**Problem details**
What you return should be the exact lines from the one with "Task: Click the 'Online" to the end of the records below, both included, and no pictures.

Stored items:
::::::::::

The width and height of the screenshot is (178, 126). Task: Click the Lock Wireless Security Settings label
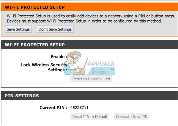[x=44, y=65]
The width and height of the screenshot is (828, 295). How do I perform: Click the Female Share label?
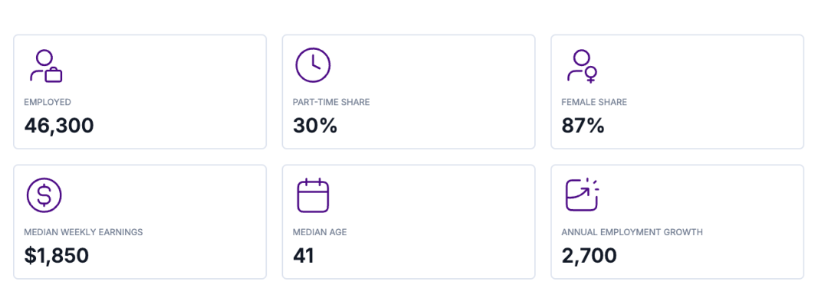pos(594,103)
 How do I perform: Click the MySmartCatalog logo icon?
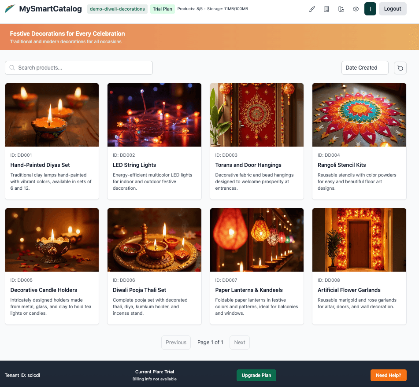point(10,9)
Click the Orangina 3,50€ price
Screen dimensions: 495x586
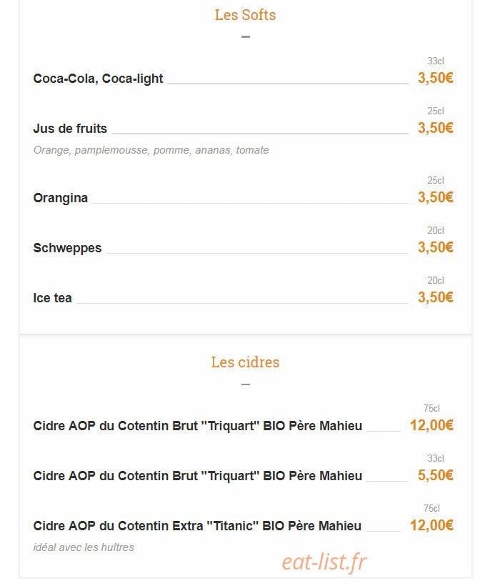point(435,197)
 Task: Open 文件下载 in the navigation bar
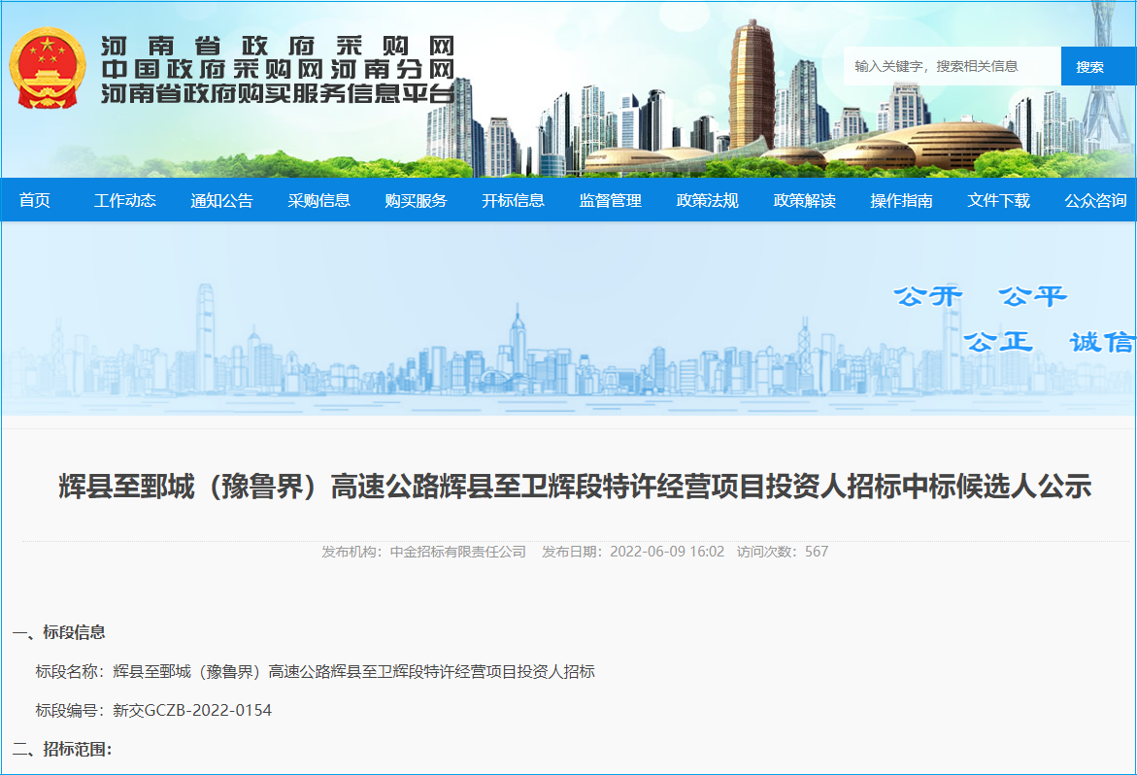998,201
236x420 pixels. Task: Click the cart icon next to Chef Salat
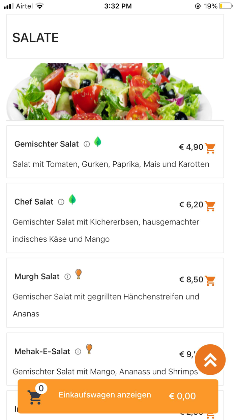tap(210, 206)
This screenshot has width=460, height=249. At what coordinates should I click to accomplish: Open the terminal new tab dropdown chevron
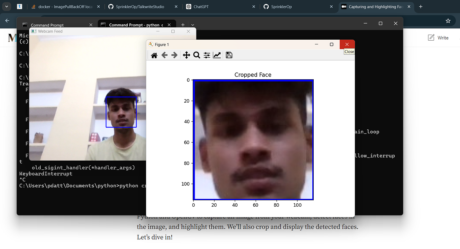pyautogui.click(x=192, y=25)

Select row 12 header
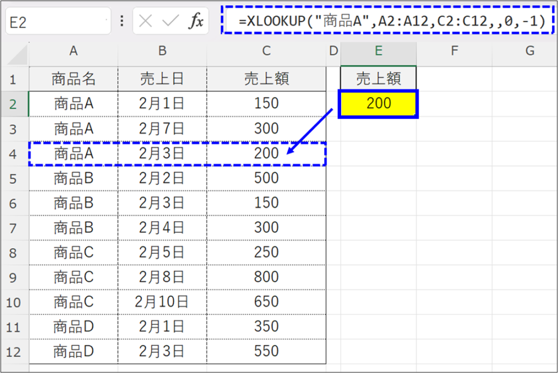[14, 351]
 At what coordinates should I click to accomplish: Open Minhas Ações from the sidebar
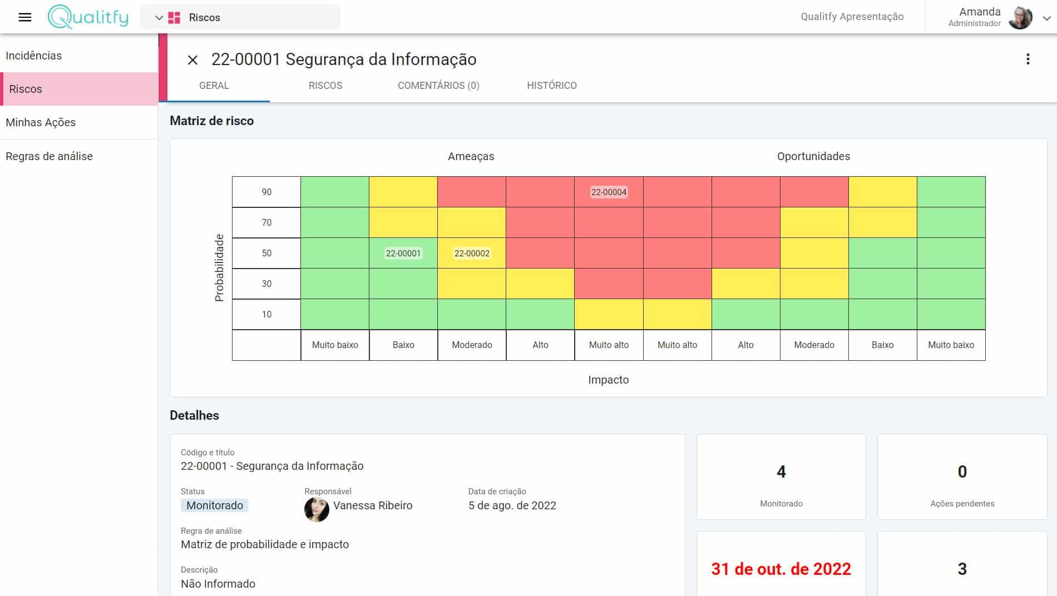[41, 122]
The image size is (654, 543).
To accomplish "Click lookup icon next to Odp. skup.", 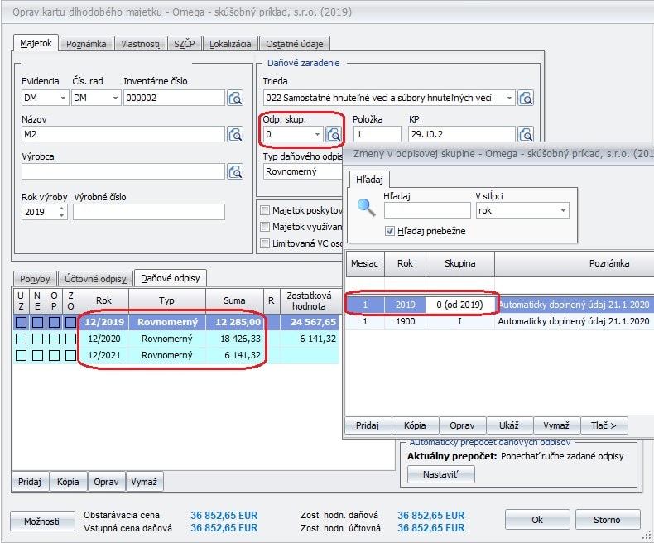I will [x=334, y=135].
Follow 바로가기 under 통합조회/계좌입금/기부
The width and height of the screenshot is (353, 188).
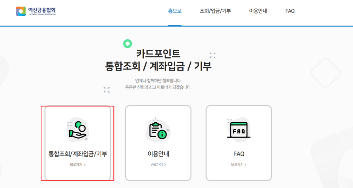click(78, 165)
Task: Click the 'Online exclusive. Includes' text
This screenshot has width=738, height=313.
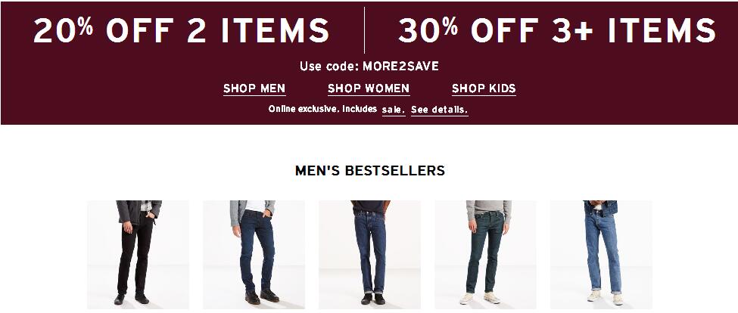Action: (322, 109)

::::::::::

**Output for this task**
Task: Click the 'Online exclusive. Includes' text
This screenshot has width=738, height=313.
Action: (322, 109)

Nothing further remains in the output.